Data analysis and statistics
Quality control samples were inserted at 10-sample intervals during mass spectrometry measurement and were utilized as a pooled sample group to compensate for temporal variability on the machine. Data was analyzed using the R package MetaboAnalyst 5.0[30, 31]. Normality was determined via Shapiro-Wilk testing. In the event of normally distributed data, Student’s t-tests were used. For non-normally distributed data, t-tests were employed on log2() transformed data based on right-tailed distribution.

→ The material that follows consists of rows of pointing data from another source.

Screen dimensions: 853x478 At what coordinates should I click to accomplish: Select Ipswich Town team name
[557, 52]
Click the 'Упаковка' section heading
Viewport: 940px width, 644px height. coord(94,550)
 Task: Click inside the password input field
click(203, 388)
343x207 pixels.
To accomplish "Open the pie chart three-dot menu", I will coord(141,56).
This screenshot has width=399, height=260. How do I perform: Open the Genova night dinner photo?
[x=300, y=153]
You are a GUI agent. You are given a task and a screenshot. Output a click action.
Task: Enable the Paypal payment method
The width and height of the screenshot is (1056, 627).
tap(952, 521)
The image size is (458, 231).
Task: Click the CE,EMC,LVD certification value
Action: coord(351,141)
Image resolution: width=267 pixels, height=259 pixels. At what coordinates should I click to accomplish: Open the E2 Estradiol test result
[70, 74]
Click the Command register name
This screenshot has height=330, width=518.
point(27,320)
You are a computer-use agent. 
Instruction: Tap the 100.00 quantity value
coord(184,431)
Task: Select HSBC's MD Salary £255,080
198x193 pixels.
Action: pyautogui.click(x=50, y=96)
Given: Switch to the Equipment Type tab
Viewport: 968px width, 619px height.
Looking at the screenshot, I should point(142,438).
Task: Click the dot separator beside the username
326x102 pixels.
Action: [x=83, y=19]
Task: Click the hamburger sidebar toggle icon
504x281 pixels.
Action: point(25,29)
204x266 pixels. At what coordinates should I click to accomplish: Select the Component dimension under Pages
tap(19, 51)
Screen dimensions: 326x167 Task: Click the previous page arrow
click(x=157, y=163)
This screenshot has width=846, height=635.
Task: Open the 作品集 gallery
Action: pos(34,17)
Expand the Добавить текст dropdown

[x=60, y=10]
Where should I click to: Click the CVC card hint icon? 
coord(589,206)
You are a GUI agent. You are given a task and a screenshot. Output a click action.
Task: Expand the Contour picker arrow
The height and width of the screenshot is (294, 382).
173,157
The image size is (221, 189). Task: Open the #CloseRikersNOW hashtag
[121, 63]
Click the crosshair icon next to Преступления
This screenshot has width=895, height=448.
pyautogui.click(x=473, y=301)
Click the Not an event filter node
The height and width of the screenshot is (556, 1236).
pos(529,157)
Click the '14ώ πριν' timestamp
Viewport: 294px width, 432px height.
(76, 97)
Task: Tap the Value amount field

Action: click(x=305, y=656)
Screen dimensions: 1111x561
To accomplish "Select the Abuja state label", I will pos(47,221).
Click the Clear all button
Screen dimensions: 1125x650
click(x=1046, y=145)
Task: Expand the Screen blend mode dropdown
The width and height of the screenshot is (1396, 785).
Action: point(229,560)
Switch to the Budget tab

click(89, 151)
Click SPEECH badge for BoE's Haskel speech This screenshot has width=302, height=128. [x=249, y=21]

Tests were either conducted in GraphPad Prism v9.1.1, Excel (Version 2211 Build 16.0.15831.20098) or RStudio v1.4.1564, R v4.3.4. Venn diagram was generated using an online multiple list comparison tool[32], with Jaccard ratios calculated via the same software. Student’s t-tests were performed on the datasets and uncorrected as these data were not individually examined, but qualitatively explored as overlapping matrices. These values were input into Excel, RStudio, or downloaded directly for figure generation. Volcano plots were generated using a raw p < 0.05 (NAD+ panel; <20 total metabolites) or FDR corrected p < 0.1 (untargeted panel), both with fold-change > 1.5. Heatmapping was performed using limma-based linear regression[33] (untargeted) or interquartile variance (NAD+) with metabolite number explicitly stated in the figure legends.